This document outlines the detailed architecture for the "API Documentation Generator," a system designed to produce professional, comprehensive API documentation. The architecture focuses on modularity, extensibility, and the ability to generate high-quality documentation covering endpoint descriptions, request/response examples, authentication guides, and SDK usage examples.
The API Documentation Generator aims to automate and streamline the creation of API documentation from various sources. By transforming raw API definitions into structured, user-friendly, and visually appealing documentation, it enhances developer experience, reduces manual effort, and ensures consistency across API versions.
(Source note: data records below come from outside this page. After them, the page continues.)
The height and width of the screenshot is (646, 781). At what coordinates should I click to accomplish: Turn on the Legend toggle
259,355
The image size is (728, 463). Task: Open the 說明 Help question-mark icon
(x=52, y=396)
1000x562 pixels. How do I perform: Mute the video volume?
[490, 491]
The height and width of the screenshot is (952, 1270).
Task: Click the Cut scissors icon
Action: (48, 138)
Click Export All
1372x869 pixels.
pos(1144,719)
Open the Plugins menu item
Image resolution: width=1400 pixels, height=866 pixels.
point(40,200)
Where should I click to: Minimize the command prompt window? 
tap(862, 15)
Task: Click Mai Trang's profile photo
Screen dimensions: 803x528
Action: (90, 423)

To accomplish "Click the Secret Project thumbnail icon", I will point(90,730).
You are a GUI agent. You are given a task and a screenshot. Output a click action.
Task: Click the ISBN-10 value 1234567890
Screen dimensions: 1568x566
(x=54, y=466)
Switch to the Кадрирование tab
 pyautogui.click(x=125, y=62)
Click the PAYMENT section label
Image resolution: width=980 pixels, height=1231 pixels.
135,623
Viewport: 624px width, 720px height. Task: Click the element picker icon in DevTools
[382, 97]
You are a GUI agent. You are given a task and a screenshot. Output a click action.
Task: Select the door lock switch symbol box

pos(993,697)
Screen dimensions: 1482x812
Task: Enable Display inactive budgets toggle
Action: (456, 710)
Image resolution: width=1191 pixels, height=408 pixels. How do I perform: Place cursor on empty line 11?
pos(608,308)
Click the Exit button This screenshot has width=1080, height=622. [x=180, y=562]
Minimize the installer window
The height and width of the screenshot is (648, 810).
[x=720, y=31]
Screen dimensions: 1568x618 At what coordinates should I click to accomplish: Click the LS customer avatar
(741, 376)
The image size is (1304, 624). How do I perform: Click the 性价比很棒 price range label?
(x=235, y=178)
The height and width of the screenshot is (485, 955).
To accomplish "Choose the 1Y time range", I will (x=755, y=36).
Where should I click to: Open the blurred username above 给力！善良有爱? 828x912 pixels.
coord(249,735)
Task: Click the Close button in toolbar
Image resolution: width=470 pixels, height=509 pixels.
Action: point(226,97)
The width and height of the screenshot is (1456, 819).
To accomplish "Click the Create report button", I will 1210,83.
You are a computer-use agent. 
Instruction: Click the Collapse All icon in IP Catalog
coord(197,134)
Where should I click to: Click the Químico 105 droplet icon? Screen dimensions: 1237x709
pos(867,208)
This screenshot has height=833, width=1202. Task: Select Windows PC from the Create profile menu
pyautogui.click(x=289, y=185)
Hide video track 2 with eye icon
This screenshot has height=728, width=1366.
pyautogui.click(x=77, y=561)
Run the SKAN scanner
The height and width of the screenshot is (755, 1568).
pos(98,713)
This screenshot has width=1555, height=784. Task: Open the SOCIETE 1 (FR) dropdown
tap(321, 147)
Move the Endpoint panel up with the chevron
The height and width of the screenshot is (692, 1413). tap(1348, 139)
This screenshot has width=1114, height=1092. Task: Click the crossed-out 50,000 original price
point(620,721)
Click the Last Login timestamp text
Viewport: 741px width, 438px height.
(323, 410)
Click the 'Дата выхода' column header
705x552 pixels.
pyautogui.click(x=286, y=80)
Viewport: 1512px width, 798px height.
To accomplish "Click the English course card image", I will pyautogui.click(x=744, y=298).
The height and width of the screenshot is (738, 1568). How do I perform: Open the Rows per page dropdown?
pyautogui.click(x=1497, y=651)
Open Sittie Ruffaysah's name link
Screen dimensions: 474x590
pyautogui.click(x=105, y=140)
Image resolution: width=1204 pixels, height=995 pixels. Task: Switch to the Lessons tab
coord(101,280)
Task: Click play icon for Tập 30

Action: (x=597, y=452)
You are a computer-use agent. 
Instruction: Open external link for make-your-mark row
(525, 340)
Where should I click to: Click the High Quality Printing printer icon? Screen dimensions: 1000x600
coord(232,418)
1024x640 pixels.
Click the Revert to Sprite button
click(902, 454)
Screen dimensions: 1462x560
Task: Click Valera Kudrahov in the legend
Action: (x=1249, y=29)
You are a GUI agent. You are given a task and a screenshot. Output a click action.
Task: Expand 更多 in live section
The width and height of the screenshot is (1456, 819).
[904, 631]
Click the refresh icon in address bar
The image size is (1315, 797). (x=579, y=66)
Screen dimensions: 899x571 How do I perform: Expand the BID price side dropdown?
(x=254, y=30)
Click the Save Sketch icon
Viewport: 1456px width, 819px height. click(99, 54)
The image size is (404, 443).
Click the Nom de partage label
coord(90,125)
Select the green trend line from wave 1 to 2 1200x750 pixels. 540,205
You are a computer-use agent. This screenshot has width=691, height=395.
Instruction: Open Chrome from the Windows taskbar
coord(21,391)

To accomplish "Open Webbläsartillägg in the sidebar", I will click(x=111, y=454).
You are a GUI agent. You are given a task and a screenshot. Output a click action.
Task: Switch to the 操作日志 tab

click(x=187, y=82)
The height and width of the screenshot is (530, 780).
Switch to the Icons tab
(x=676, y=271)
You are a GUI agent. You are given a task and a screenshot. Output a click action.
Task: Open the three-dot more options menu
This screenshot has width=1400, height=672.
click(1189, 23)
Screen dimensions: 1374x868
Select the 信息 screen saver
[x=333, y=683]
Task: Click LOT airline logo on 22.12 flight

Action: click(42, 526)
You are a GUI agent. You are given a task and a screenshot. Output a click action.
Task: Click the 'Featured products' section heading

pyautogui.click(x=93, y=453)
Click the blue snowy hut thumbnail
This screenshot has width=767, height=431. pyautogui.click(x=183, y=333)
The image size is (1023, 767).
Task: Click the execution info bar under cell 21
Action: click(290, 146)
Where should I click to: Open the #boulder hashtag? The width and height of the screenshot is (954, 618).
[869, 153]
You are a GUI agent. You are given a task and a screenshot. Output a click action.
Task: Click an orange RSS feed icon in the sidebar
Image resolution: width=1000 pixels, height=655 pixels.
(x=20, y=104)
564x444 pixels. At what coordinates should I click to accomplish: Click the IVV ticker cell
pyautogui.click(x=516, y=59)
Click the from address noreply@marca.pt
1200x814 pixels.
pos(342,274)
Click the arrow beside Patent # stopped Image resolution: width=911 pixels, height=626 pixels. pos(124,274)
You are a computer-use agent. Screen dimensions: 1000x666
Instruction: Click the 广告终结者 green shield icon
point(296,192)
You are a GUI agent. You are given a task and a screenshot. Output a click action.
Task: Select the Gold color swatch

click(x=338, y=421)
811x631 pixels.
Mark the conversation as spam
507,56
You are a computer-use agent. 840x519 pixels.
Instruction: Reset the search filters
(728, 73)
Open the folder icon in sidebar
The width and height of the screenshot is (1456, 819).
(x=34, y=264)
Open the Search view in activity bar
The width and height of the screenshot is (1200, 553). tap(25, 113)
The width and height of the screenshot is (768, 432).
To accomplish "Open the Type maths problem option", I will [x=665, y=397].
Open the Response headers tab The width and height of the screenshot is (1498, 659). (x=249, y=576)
This architecture plan details the core components, their interactions, recommended technologies, and key design principles to achieve these goals.
The system follows a pipeline-based architecture, ingesting API definitions, processing them into a standardized internal model, and then rendering this model into various documentation formats using customizable templates.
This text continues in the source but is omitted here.